-- EXERCISE DATA follows --
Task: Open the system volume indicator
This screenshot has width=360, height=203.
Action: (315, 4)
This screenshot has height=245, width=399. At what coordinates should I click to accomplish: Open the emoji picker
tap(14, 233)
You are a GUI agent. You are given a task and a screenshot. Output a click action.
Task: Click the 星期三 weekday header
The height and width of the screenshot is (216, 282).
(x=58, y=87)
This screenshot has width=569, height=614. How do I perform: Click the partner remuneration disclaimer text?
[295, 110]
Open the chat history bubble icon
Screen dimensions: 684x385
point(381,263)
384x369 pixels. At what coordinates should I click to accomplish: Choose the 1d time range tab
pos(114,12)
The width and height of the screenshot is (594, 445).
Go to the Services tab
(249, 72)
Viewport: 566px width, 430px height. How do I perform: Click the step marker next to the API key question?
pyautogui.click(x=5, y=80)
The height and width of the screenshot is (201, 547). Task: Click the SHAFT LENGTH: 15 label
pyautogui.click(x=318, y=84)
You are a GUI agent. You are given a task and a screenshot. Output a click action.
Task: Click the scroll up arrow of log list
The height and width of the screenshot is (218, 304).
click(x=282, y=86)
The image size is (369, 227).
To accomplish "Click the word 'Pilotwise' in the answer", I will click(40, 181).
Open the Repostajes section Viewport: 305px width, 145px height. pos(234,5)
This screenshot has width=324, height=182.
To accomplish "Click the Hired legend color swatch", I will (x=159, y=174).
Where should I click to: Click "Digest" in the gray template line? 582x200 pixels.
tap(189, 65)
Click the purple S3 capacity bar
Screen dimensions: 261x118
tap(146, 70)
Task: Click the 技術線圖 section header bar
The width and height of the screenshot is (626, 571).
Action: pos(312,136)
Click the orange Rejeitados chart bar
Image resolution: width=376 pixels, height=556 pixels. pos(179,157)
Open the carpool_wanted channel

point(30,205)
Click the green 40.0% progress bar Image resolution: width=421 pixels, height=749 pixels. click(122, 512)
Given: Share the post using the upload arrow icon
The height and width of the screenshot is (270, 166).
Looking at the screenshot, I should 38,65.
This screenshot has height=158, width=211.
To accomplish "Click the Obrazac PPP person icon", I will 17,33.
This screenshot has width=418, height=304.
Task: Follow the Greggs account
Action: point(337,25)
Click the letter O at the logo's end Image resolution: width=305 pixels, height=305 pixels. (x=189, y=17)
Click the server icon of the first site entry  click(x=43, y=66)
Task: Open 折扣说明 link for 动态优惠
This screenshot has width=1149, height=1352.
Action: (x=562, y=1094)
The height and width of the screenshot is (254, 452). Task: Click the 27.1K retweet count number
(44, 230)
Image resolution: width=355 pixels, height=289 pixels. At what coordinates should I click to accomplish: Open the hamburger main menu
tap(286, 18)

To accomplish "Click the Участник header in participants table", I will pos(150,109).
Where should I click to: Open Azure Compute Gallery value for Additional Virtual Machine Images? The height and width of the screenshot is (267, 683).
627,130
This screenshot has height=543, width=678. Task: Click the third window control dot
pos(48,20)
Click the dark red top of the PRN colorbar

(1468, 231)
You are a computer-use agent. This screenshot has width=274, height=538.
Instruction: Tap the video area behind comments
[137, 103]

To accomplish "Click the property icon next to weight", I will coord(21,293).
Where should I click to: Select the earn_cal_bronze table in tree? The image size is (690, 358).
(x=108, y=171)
-- EXERCISE DATA concluded --
PROBLEM REQUIREMENTS. Each record is to be retyped exactly as written.

RESPONSE TO THIS EXERCISE.
Task: Open the system volume indicator
This screenshot has width=360, height=203.
Action: (315, 4)
This screenshot has height=245, width=399. At what coordinates should I click to accomplish: Open the emoji picker
tap(14, 233)
You are a GUI agent. You are given a task and a screenshot. Output a click action.
Task: Click the 星期三 weekday header
The height and width of the screenshot is (216, 282).
(x=58, y=87)
This screenshot has width=569, height=614. How do I perform: Click the partner remuneration disclaimer text?
[295, 110]
Open the chat history bubble icon
Screen dimensions: 684x385
point(381,263)
384x369 pixels. At what coordinates should I click to accomplish: Choose the 1d time range tab
pos(114,12)
The width and height of the screenshot is (594, 445).
Go to the Services tab
(249, 72)
Viewport: 566px width, 430px height. How do I perform: Click the step marker next to the API key question?
pyautogui.click(x=5, y=80)
The height and width of the screenshot is (201, 547). Task: Click the SHAFT LENGTH: 15 label
pyautogui.click(x=318, y=84)
You are a GUI agent. You are given a task and a screenshot. Output a click action.
Task: Click the scroll up arrow of log list
The height and width of the screenshot is (218, 304).
click(x=282, y=86)
The image size is (369, 227).
To accomplish "Click the word 'Pilotwise' in the answer", I will click(40, 181).
Open the Repostajes section Viewport: 305px width, 145px height. pos(234,5)
This screenshot has width=324, height=182.
To accomplish "Click the Hired legend color swatch", I will (x=159, y=174).
Where should I click to: Click "Digest" in the gray template line? 582x200 pixels.
tap(189, 65)
Click the purple S3 capacity bar
Screen dimensions: 261x118
tap(146, 70)
Task: Click the 技術線圖 section header bar
The width and height of the screenshot is (626, 571).
Action: pos(312,136)
Click the orange Rejeitados chart bar
Image resolution: width=376 pixels, height=556 pixels. pos(179,157)
Open the carpool_wanted channel

point(30,205)
Click the green 40.0% progress bar Image resolution: width=421 pixels, height=749 pixels. click(122, 512)
Given: Share the post using the upload arrow icon
The height and width of the screenshot is (270, 166).
Looking at the screenshot, I should 38,65.
This screenshot has height=158, width=211.
To accomplish "Click the Obrazac PPP person icon", I will 17,33.
This screenshot has width=418, height=304.
Task: Follow the Greggs account
Action: point(337,25)
Click the letter O at the logo's end Image resolution: width=305 pixels, height=305 pixels. (x=189, y=17)
Click the server icon of the first site entry  click(x=43, y=66)
Task: Open 折扣说明 link for 动态优惠
This screenshot has width=1149, height=1352.
Action: (x=562, y=1094)
The height and width of the screenshot is (254, 452). Task: Click the 27.1K retweet count number
(44, 230)
Image resolution: width=355 pixels, height=289 pixels. At what coordinates should I click to accomplish: Open the hamburger main menu
tap(286, 18)

To accomplish "Click the Участник header in participants table", I will pos(150,109).
Where should I click to: Open Azure Compute Gallery value for Additional Virtual Machine Images? The height and width of the screenshot is (267, 683).
627,130
This screenshot has height=543, width=678. Task: Click the third window control dot
pos(48,20)
Click the dark red top of the PRN colorbar

(1468, 231)
You are a computer-use agent. This screenshot has width=274, height=538.
Instruction: Tap the video area behind comments
[137, 103]

To accomplish "Click the property icon next to weight", I will coord(21,293).
Where should I click to: Select the earn_cal_bronze table in tree? The image size is (690, 358).
(x=108, y=171)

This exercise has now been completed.